Aveva trasformato la vita familiare in un regime di paura, usando violenze fisiche, minacce e perfino una pistola scacciacani per intimidire la convivente e i loro figli minorenni. Perché evidentemente, quando mancano rispetto, coraggio e dignità, qualcuno pensa di poterli sostituire con un caricatore pieno di cartucce a salve.
I Carabinieri di Sansepolcro hanno arrestato in flagranza un uomo ritenuto responsabile di maltrattamenti contro familiari. L’intervento è partito dalla segnalazione di un’amica della donna, preoccupata per la sua incolumità dopo aver saputo che l’uomo avrebbe più volte utilizzato una pistola per spaventare i familiari.
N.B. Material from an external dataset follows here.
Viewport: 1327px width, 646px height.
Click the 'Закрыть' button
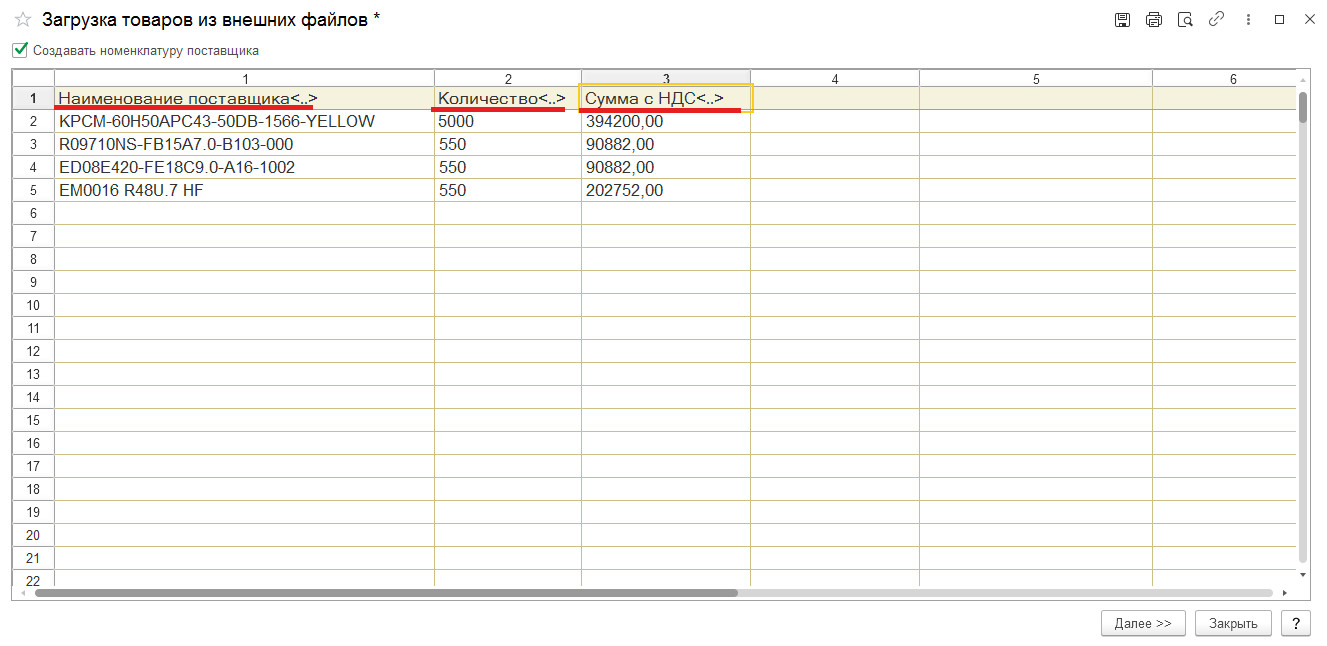[x=1232, y=623]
Giunti nell’abitazione, i militari hanno effettuato una perquisizione e trovato una pistola a salve scacciacani, completa di caricatore e cartucce. L’arma è stata immediatamente sequestrata. Non era una pistola vera, ma la paura provocata, purtroppo, non aveva niente di finto.
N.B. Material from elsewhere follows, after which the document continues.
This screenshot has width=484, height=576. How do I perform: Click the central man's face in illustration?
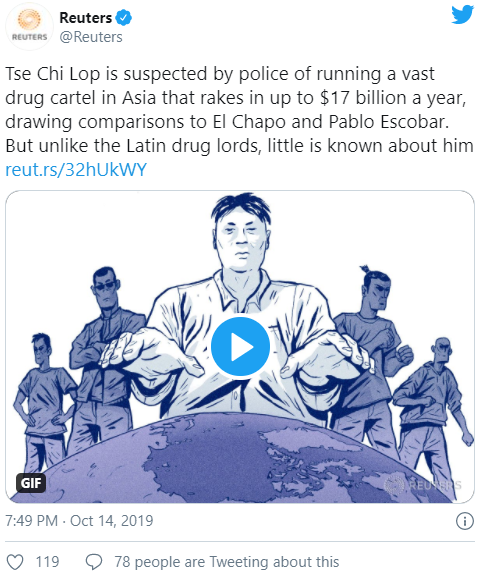241,236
La convivente e i due figli sono apparsi provati e impauriti. Ascoltati dai Carabinieri, avrebbero confermato che i maltrattamenti fisici e psicologici andavano avanti da tempo. La donna presentava ancora lesioni traumatiche, giudicate guaribili in dieci giorni dai medici dell’ospedale di Sansepolcro.
I servizi sociali hanno trasferito la donna e i due minorenni in una struttura protetta. L’uomo è stato invece condotto nella casa circondariale di Arezzo, a disposizione dell’Autorità giudiziaria e in attesa dell’udienza di convalida.
Le indagini, coordinate dalla Procura della Repubblica di Arezzo, proseguono per ricostruire la durata e la frequenza delle condotte contestate. Saranno esaminati anche i dispositivi telefonici sequestrati dai Carabinieri.
A far scattare l’intervento è stata un’amica che non ha voltato la testa dall’altra parte. In una storia tanto cupa, il dettaglio più importante è forse proprio questo: a volte basta una persona che decide di non farsi i fatti propri per salvare qualcuno da chi, dentro casa, aveva deciso di farsi padrone della vita degli altri.